Das kommt vor. Wie bitte?« Sie sah Garibaldi an. »Wo ich bin?« Sie legte schnell auf. »Havers hat ihn gekauft.«
»Aber wie kann er von Schüller gewußt haben?«
»Ich muß in Daniels Wohnung etwas über ihn gesagt haben. Die Männer von Havers haben damals in Santa Barbara alles abgehört.« Sie rieb sich den Nacken und lockerte Kopf und Schultern mit kreisenden Bewegungen. Plötzlich fühlte sie sich sehr müde. »So, Sie gehen jetzt hinunter zum Essen und feiern mit den anderen Weihnachten.«
»Nein, ich bleibe bei Ihnen.«
»Mrs. O’Toole wäre sehr enttäuscht, und es könnte jemand Verdacht schöpfen. Wir müssen sehr vorsichtig sein. Jeden Tag gibt es neue Sensationsmeldungen. Die Öffentlichkeit wird mit diesem Fall in Atem gehalten. Warum nur schießen alle auf mich…?«
»He«, sagte er sanft und legte ihr die Hände auf die Schultern. »Es wird schon gutgehen. Hier findet uns niemand. Und bald ist alles vorbei.«
Und dann werden wir uns trennen.
»Ich arbeite weiter an der Übersetzung. Je schneller wir zum Ende kommen, desto besser.«
»Sind Sie sicher, daß alles in Ordnung ist?«
»Keine Angst, Vater Garibaldi«, sagte sie. »Auch wenn ich noch so wütend bin, sind Miles Havers die Hände gebunden. Er kann nichts sagen, was mich dazu bringen würde, etwas Unüberlegtes zu tun.«
Malibu, Kalifornien
Julius suchte eine Telefonzelle in einem kleinen Einkaufszentrum an der Küstenstraße. Als er einen freien Apparat fand, wählte er schnell und griff nach seinem Zettel. Er hatte sich aufgeschrieben, was er sagen wollte. Die Zeit war knapp. Es war ihm gelungen, den Mann im weißen Wagen abzuschütteln. Aber er wußte nicht, wie schnell der Aufpasser seine Spur wiederfinden und ihm hierher folgen würde. Während er darauf wartete, daß jemand am anderen Ende den Hörer abnahm, überlegte er, ob es möglich sei, einen Anruf aus einer öffentlichen Telefonzelle zu lokalisieren.

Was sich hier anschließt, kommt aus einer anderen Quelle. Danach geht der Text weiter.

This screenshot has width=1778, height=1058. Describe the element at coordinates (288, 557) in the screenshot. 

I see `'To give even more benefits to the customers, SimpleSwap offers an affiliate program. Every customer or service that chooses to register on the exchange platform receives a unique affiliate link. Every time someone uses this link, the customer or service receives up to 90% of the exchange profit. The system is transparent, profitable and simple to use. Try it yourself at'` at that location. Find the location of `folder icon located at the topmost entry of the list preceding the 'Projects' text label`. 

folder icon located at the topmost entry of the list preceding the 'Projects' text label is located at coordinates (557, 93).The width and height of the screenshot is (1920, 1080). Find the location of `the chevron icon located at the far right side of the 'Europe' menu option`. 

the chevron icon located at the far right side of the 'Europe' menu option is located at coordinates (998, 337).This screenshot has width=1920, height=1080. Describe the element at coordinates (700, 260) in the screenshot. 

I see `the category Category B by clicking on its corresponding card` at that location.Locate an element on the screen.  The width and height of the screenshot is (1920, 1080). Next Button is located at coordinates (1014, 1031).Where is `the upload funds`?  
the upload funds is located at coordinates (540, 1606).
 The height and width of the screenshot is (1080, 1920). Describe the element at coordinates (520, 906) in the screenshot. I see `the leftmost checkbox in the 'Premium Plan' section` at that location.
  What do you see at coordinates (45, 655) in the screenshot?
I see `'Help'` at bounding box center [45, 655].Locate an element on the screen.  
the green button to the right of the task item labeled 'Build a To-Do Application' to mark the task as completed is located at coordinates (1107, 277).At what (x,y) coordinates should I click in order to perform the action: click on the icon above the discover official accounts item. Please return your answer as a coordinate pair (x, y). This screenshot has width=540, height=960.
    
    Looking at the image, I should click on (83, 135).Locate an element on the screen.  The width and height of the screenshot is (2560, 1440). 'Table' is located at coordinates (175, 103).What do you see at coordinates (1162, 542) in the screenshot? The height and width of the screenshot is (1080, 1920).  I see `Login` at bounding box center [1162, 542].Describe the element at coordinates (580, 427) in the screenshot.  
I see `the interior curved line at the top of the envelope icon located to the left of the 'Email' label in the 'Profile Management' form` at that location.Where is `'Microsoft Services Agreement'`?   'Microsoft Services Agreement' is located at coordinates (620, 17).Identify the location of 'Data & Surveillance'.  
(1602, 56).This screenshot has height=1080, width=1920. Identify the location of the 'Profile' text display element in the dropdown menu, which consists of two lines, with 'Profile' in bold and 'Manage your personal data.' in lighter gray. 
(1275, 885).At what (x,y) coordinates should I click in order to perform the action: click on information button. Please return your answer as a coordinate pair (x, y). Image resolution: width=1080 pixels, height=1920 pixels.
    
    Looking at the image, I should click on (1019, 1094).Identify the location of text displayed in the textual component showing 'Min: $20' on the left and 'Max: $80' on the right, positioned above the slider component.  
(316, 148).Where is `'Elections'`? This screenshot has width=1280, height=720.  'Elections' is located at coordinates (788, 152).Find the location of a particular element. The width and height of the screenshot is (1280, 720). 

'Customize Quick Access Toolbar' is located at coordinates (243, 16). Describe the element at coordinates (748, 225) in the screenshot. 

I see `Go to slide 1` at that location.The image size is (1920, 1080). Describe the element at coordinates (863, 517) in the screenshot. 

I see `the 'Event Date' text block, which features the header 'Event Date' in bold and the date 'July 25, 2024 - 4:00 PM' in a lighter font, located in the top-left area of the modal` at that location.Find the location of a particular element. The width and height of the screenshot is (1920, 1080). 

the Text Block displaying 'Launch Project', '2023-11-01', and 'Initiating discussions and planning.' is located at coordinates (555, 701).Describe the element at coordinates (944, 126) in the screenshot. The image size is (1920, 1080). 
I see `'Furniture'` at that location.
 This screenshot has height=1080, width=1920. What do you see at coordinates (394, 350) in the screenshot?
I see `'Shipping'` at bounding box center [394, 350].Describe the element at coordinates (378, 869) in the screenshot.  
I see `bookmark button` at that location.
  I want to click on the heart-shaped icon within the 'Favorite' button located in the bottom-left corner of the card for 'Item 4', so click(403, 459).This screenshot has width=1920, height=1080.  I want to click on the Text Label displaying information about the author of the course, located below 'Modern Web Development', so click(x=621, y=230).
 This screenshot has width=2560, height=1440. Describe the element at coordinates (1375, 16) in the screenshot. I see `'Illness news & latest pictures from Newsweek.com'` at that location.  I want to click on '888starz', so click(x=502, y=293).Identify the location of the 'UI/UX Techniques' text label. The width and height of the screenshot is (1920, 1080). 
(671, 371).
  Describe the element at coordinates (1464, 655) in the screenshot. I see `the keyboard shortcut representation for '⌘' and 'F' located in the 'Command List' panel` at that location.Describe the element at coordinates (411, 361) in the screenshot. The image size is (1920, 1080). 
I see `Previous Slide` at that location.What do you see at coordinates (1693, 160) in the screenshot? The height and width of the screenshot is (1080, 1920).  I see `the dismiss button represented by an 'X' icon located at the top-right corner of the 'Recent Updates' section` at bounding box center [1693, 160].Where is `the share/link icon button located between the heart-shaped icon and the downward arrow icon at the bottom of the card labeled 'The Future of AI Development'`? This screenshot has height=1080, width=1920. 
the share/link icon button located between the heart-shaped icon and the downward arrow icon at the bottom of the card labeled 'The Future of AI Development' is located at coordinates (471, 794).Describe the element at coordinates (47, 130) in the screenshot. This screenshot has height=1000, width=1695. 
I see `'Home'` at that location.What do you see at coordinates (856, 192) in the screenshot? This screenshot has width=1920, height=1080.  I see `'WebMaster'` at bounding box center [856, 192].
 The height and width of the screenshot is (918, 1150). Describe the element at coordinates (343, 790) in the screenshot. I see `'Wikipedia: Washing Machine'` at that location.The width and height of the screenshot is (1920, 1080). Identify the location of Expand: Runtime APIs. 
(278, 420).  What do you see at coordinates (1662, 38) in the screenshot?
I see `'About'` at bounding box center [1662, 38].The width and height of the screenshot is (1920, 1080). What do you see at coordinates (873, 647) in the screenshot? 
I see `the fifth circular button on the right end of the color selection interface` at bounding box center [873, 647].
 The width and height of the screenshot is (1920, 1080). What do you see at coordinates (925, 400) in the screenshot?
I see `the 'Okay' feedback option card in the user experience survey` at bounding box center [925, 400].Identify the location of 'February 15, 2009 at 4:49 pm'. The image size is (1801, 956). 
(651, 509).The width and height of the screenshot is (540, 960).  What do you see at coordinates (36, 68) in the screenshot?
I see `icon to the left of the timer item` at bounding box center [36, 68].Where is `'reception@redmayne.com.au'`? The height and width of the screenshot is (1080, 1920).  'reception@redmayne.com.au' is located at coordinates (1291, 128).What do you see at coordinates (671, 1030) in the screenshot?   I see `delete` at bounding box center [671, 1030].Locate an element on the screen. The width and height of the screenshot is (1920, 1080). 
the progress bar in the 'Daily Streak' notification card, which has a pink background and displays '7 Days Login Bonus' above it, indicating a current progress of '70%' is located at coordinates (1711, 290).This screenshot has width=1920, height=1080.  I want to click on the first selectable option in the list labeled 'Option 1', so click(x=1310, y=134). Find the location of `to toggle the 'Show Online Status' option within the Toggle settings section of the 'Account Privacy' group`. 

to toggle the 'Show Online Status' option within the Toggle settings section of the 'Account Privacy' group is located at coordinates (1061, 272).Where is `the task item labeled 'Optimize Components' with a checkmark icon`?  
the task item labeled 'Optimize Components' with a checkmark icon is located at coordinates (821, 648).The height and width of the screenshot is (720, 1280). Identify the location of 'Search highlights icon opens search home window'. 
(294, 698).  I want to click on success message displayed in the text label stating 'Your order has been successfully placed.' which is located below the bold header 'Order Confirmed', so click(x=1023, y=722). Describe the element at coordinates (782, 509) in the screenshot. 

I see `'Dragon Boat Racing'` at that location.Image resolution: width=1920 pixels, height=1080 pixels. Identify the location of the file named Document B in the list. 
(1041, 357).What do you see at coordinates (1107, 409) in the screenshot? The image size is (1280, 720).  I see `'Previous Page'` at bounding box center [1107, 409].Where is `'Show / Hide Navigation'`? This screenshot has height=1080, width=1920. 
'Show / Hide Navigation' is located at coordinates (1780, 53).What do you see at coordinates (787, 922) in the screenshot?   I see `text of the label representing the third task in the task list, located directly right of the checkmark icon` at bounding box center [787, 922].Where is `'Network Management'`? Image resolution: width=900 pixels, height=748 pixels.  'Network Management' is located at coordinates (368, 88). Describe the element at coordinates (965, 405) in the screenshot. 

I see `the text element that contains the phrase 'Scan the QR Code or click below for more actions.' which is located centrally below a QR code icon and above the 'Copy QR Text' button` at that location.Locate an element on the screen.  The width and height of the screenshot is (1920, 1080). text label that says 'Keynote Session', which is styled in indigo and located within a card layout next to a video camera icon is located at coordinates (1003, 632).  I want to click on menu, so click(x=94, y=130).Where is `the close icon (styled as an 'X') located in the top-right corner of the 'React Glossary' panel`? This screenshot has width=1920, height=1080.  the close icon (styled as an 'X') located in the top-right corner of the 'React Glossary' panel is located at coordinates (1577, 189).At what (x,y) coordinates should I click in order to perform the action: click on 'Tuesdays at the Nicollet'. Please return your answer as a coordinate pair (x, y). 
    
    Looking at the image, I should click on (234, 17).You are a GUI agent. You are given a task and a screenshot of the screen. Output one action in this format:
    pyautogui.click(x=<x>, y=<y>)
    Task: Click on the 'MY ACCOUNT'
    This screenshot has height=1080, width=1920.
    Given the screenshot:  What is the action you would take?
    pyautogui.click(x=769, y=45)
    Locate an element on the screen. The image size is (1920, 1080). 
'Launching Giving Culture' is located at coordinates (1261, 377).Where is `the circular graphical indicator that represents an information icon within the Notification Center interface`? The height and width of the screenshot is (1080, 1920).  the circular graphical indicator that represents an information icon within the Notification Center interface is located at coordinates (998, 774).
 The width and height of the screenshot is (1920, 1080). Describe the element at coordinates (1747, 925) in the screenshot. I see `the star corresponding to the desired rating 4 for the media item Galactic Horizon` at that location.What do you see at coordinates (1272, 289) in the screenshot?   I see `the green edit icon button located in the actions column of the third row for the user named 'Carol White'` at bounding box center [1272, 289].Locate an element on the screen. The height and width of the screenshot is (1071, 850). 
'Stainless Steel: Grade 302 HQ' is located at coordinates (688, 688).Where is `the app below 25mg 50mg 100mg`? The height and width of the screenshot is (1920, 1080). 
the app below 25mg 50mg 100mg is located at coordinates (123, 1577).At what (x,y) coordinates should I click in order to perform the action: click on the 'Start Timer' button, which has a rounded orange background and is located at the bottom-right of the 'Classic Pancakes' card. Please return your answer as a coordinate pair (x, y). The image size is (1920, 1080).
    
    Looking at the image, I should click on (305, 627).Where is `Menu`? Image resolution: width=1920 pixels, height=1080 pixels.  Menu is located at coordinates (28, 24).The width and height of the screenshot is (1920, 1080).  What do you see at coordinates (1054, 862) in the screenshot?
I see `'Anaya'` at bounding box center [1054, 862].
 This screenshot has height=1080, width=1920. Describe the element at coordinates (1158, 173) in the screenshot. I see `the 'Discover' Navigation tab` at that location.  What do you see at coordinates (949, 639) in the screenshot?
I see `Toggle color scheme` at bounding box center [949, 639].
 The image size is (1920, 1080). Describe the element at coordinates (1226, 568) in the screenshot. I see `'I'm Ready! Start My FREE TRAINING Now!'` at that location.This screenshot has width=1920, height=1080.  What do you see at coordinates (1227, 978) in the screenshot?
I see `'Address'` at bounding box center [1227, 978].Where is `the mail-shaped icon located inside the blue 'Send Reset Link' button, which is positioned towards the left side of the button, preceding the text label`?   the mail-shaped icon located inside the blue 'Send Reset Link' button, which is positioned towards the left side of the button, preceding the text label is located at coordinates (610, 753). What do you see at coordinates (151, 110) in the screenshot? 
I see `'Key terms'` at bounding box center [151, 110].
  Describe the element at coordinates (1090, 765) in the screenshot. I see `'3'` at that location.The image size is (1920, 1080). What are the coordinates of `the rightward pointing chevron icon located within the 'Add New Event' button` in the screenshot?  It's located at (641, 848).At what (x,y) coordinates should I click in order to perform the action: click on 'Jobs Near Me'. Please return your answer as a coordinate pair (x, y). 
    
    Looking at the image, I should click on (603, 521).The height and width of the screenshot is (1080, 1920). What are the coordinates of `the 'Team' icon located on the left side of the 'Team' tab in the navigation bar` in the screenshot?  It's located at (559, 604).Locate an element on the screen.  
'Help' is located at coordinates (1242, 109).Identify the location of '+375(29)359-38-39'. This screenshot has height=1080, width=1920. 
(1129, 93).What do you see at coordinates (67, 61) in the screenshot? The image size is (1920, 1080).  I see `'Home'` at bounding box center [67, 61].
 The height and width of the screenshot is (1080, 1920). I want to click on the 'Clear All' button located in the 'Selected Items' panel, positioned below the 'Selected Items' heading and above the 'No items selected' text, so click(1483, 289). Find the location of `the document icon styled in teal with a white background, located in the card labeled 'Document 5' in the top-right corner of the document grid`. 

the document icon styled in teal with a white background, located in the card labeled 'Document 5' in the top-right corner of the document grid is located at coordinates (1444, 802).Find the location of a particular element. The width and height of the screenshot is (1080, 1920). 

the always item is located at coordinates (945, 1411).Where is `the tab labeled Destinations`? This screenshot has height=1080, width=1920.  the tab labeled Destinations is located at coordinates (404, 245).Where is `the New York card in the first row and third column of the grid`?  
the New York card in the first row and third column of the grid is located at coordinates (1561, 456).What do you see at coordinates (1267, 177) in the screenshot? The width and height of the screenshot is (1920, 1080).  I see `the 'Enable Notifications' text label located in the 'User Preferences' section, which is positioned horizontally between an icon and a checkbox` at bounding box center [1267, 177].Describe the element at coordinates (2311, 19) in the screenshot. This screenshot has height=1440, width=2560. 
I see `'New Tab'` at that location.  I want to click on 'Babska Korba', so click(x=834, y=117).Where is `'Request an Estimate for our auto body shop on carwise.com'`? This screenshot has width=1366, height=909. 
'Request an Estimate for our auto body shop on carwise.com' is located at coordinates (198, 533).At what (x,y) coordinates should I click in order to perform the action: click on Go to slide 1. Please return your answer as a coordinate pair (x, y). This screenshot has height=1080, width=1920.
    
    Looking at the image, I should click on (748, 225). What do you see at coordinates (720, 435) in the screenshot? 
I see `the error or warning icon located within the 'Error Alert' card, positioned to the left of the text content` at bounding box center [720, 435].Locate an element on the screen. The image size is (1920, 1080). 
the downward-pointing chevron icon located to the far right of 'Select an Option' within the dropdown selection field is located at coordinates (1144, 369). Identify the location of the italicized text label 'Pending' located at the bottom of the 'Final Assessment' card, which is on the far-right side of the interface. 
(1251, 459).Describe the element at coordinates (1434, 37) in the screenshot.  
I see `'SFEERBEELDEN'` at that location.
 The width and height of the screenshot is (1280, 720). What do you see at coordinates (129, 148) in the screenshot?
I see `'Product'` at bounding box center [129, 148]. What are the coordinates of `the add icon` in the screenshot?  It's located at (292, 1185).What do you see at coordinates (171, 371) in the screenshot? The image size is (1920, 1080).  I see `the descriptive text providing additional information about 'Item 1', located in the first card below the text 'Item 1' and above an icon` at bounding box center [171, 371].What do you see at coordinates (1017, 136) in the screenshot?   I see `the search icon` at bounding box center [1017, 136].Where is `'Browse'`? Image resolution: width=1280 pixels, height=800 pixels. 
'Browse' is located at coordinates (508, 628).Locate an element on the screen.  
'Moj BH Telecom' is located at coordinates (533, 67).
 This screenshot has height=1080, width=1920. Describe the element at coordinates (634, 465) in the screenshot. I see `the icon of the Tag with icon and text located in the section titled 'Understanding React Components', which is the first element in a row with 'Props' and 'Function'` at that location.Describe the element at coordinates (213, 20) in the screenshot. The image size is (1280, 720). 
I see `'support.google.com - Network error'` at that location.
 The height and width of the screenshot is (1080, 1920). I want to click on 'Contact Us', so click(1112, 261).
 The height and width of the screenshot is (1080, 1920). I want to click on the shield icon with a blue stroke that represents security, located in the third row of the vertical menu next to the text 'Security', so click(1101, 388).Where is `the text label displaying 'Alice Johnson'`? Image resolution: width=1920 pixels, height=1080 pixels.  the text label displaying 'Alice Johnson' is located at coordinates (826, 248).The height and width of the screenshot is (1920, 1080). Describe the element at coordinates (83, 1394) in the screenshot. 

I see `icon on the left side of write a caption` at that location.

Auf alle Fälle behielt er die Straße im Auge, und als sich schließlich eine Frauenstimme meldete, sagte er klar und deutlich: »Ich möchte eine Nachricht für eine Besucherin hinterlassen, die bald zu Ihnen kommen wird. Hören Sie? Ja gut, ich buchstabiere den Namen…«
Beim Sprechen nahm er die Zeitung, die er sich unter den Arm geklemmt hatte, und legte sie auf die kleine Ablage unter dem Apparat. Selbst jetzt, Stunden, nachdem er die Schlagzeile gesehen hatte, empfand er noch den Schock. Eine Fälschung! Wie konnten die Schriftrollen gefälscht sein? Er hatte sie mit eigenen Augen gesehen und hätte schwören können, daß sie echt waren. Catherine kannte sich auf ihrem Spezialgebiet aus. Sie hätte Fälschungen erkannt.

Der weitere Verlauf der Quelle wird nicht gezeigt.